■ What to do
1/ Condense the paragraph beginning "In the US, still the world's largest consumer nation" from the article on fashion and the Covid-19 crisis into a short bulleted list that keeps its main facts.
2/ Extend the article on fashion and the Covid-19 crisis with new paragraphs that follow on from its final sentence.

■ Text section
'''

This week, brands and retailers made a series of grim announcements as lingering hopes for a V-shaped recovery from the Covid-19 crisis evaporated.
A Louis Vuitton store on Fifth Avenue on June 22, 2020 in New York City | Source: Getty Images
  • Vikram Alexei Kansara

As flagships reopen and fashion shows are scheduled for September, it's easy to believe the industry is re-emerging from the Covid-19 crisis.

“We all want this to be over. We all want to get on with our lives. But the hard reality is this is not even close to being over,” said the Director-General of the World Health Organization, Tedros Adhanom Ghebreyesus at a press conference earlier this week, as the number of coronavirus infections recorded worldwide surpassed 10 million. “Although many countries have made some progress, the pandemic is actually speeding up,” he warned.

In the US, still the world’s largest consumer nation, where the government has mismanaged the pandemic, the situation is particularly dire. Facing a record rise in new cases, the country’s top infectious disease expert Anthony Fauci said the effort to contain Covid-19 was “going in the wrong direction” and many American cities, states and businesses are reversing course on reopening, threatening what was already shaping up to be a fragile economic recovery.

'''

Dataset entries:
'''

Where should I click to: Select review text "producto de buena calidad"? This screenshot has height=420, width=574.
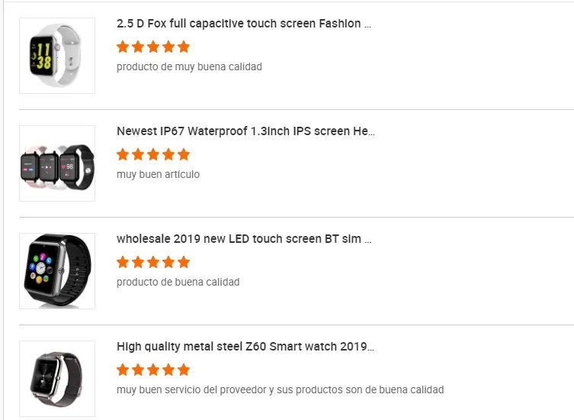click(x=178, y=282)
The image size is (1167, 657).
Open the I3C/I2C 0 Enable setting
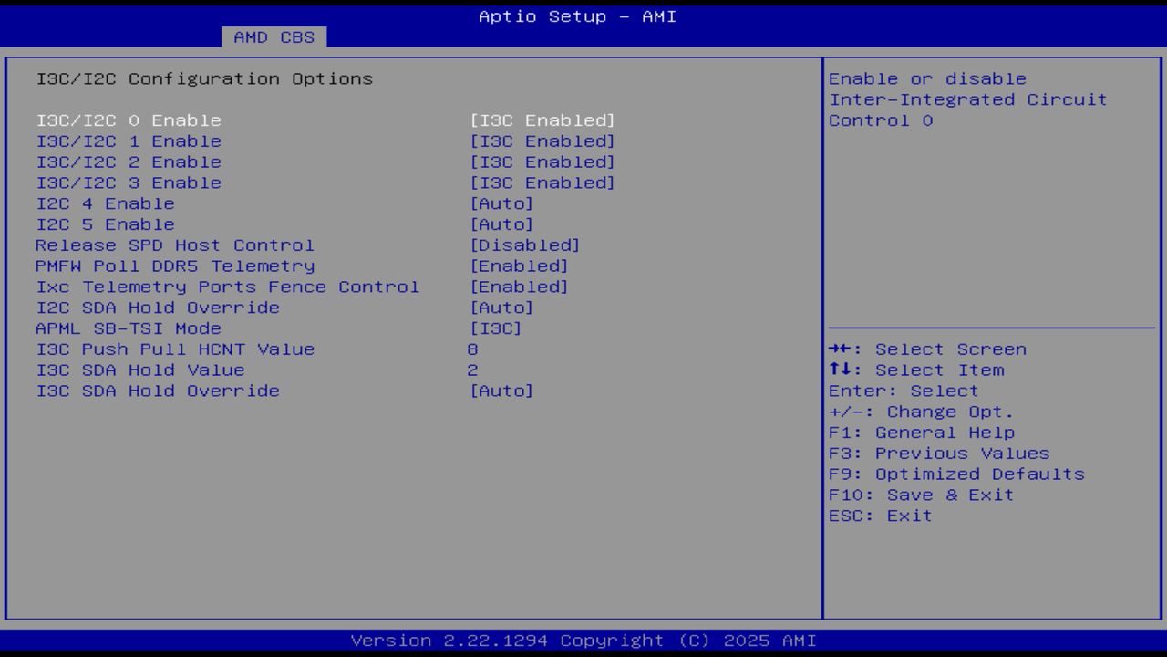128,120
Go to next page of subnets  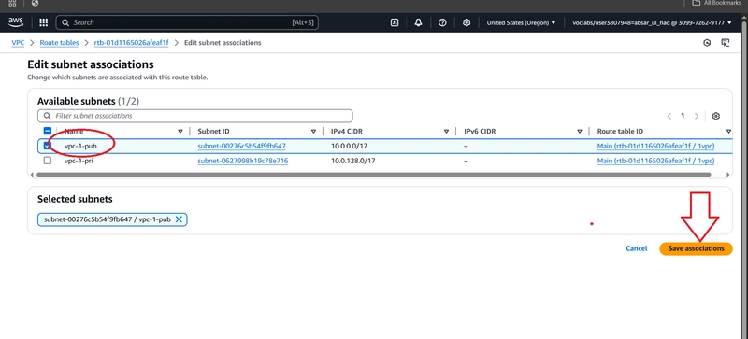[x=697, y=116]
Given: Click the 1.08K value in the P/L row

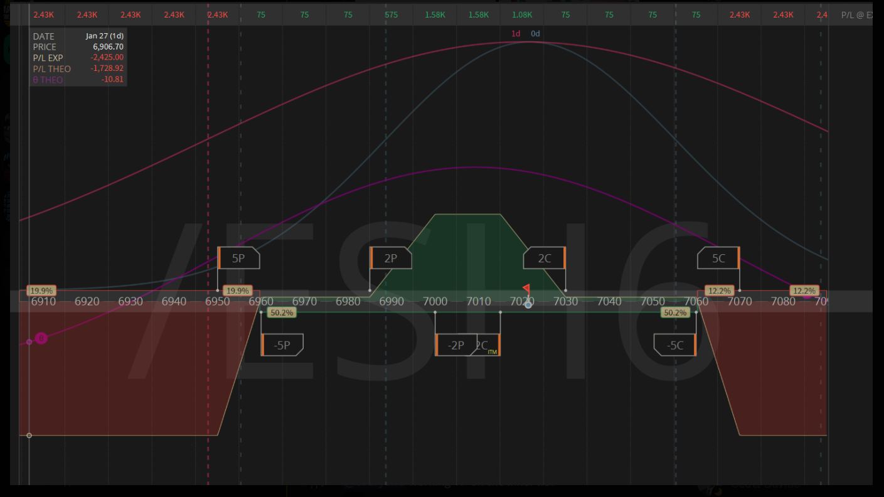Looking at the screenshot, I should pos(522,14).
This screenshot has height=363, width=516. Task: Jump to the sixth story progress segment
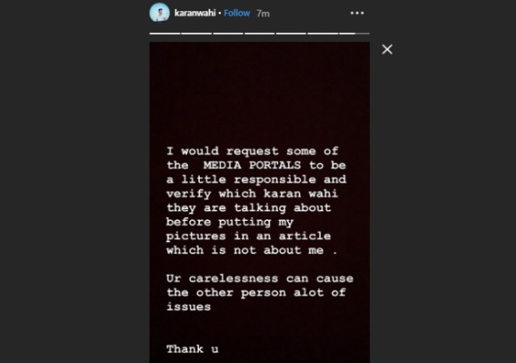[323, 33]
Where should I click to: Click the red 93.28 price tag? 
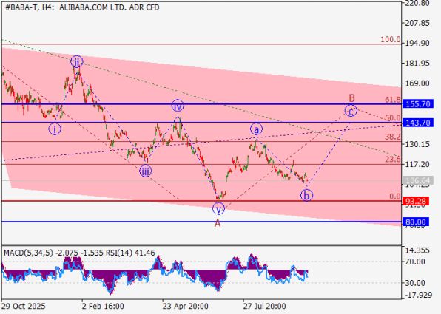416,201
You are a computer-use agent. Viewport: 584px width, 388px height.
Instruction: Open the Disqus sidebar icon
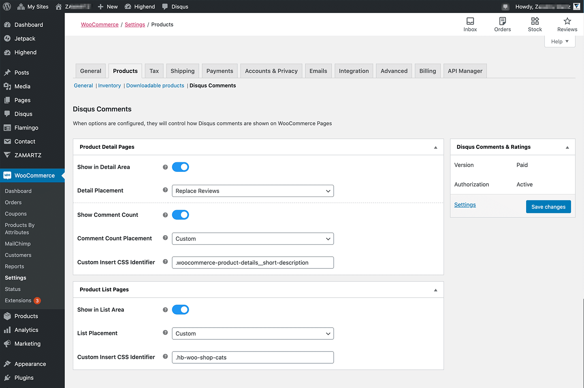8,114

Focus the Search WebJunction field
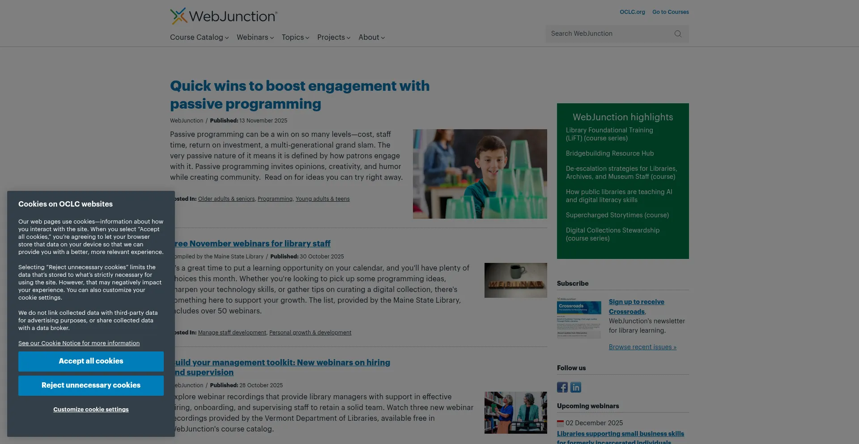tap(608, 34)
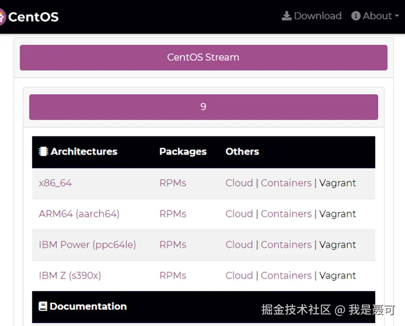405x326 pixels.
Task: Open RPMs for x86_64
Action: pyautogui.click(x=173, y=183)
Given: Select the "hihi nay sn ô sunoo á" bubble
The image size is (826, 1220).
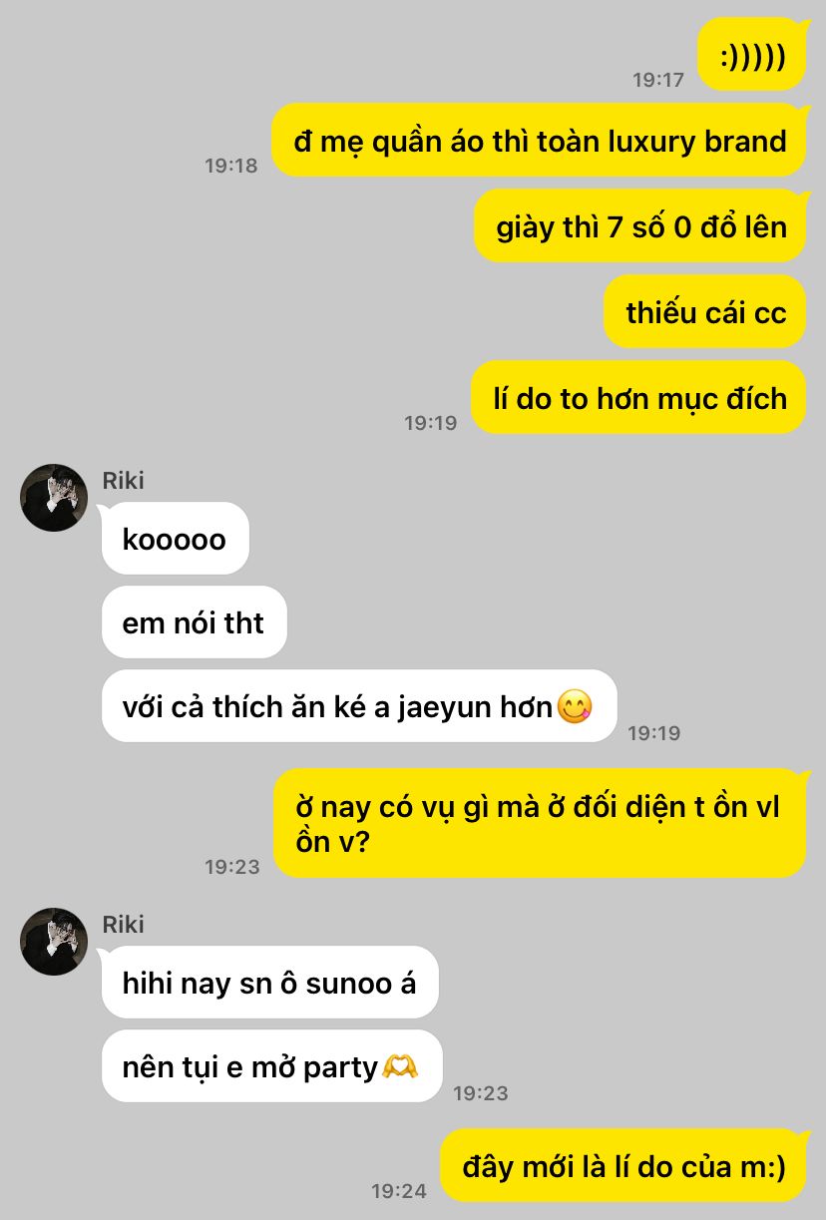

'''

■ Numbered responses
1/
- The US, still the world's largest consumer nation, is in a particularly dire situation, and its government has mismanaged the pandemic.
- New cases are rising at a record rate.
- Anthony Fauci, the country's top infectious disease expert, said the effort to contain Covid-19 was "going in the wrong direction."
- Many American cities, states and businesses are reversing their reopening plans.
- This threatens an economic recovery that already looked fragile.

2/
This stark reality is sinking in with the country’s fashion industry, which is moving ahead with a second wave of cuts, having suffered severely from months-long store closures and a precipitous drop in consumer demand for non-essential goods.

On Tuesday, the Seattle Times reported thousands of job cuts at luxury department store Nordstrom, which was comfortably profitable before the crisis. The next day, Michael Kors owner Capri Holdings said it expected to see a 70 percent drop in first-quarter revenue. The company, which also owns Versace and Jimmy Choo, may permanently shutter up to 170 stores over the next two years and cut spending by $150 million in fiscal 2021.

Also on Wednesday, the nation’s largest department store Macy’s reported a 45 percent decline in first-quarter sales, while net quarterly losses soared to $3.6 billion. The move came about a week after the company said it would cut 3,900 corporate jobs in a bid to save cash.

In the UK, the economic picture is also grim. Next month, the government will start winding down the furlough programmes which pay millions of workers up to 80 percent of their wages, presenting employers with tough choices. This week, department store Harrods said it would cut 14 percent of its 4,800-person workforce, or 672 jobs, while Arcadia Group, which owns Topshop, said it would shed about one-fifth of its head office staff, or about 500 jobs.

At a virtual shareholder meeting on Tuesday, French luxury colossus LVMH, a bellwether for the sector, signalled lasting impact to its performance as a result of the pandemic after sounding a more hopeful note in April. “We can only hope at this point for a gradual recovery,” LVMH Chairman and Chief Executive Bernard Arnault told shareholders. While Arnault noted “quite vigorous” signs of momentum in June, as lockdowns lifted in major luxury shopping hubs like Paris and Milan, he predicted painful second quarter results in Europe and the US.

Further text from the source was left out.